Dataset entries:
◆ ◆ ◆ ◆ ◆

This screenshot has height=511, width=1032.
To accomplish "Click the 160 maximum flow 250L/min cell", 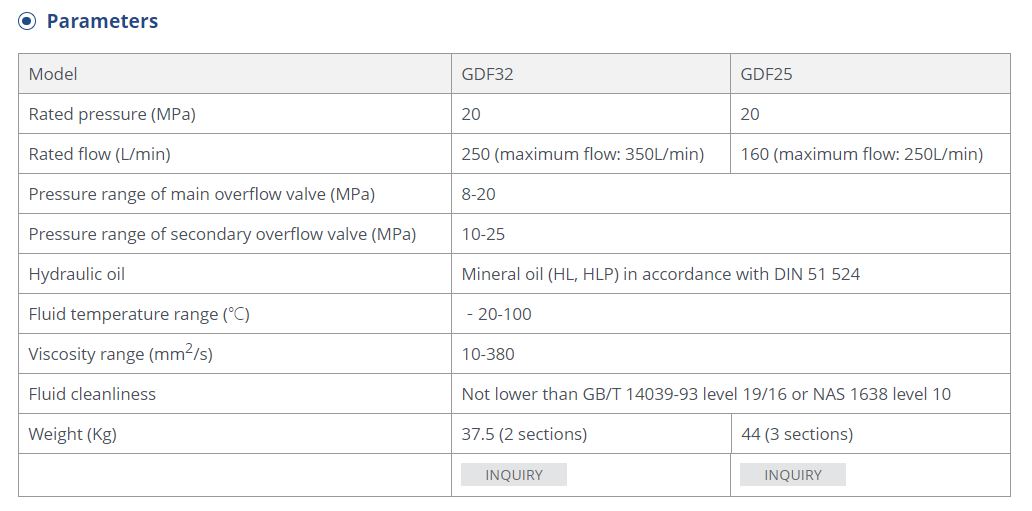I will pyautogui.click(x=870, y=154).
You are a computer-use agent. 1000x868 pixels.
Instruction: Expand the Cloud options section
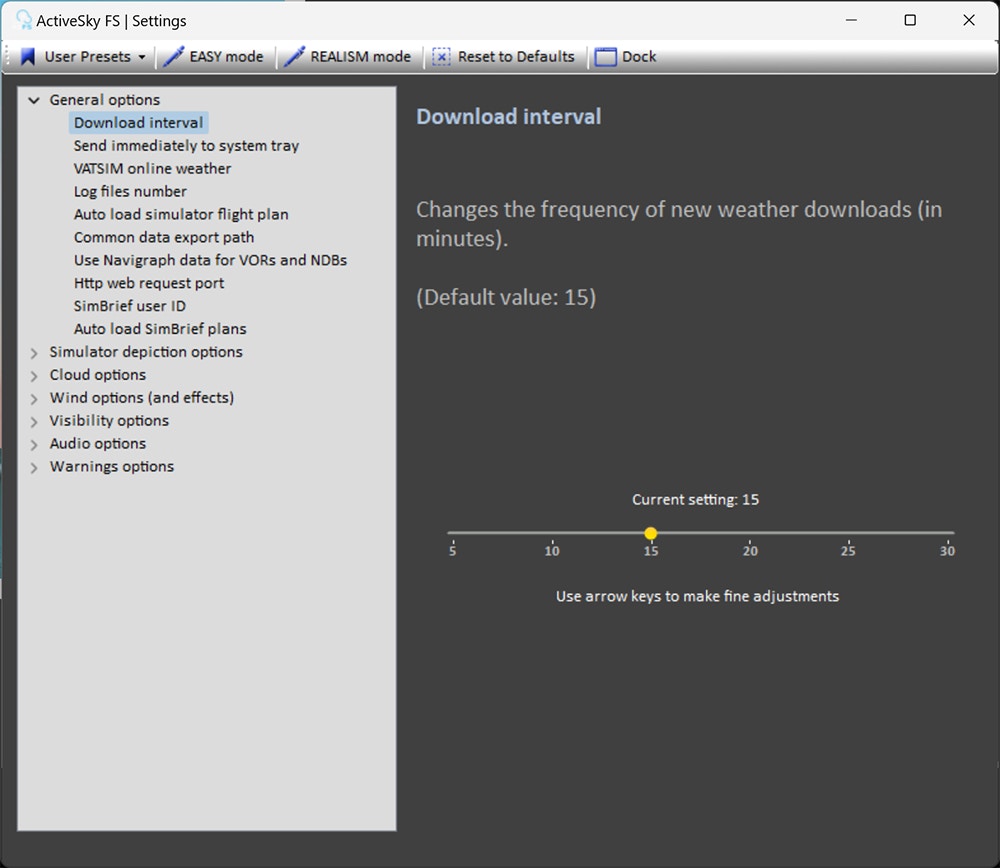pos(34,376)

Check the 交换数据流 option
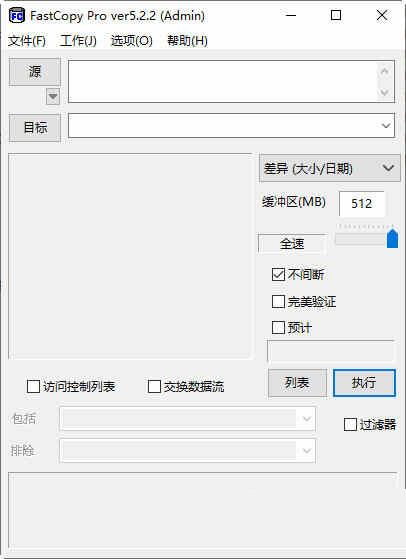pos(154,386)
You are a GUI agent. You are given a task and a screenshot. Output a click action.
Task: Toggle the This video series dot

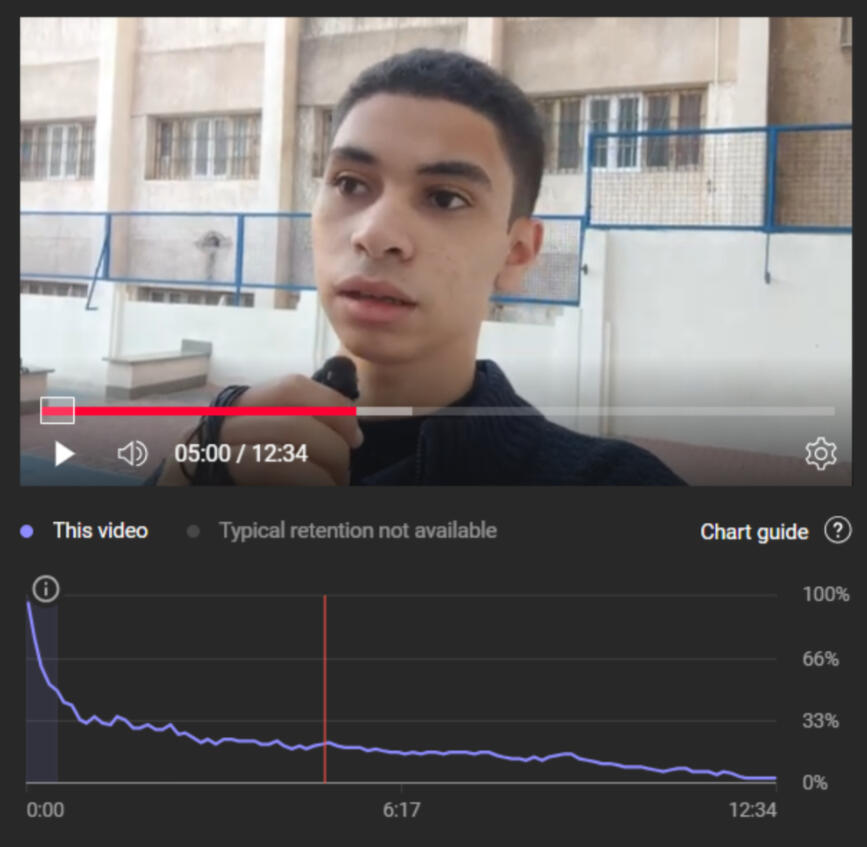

◆ ◆ ◆ ◆ ◆

**ACTIVITY**
Would you print, exactly as they appear, the lines from the line with "Check the 交换数据流 option" through the end of the entries above, leaving out the pictures?

**ANSWER TO THIS TASK**
Check the 交换数据流 option
pos(154,386)
You are a GUI agent. You are given a task and a screenshot. Output a click action.
Task: Toggle the This video series dot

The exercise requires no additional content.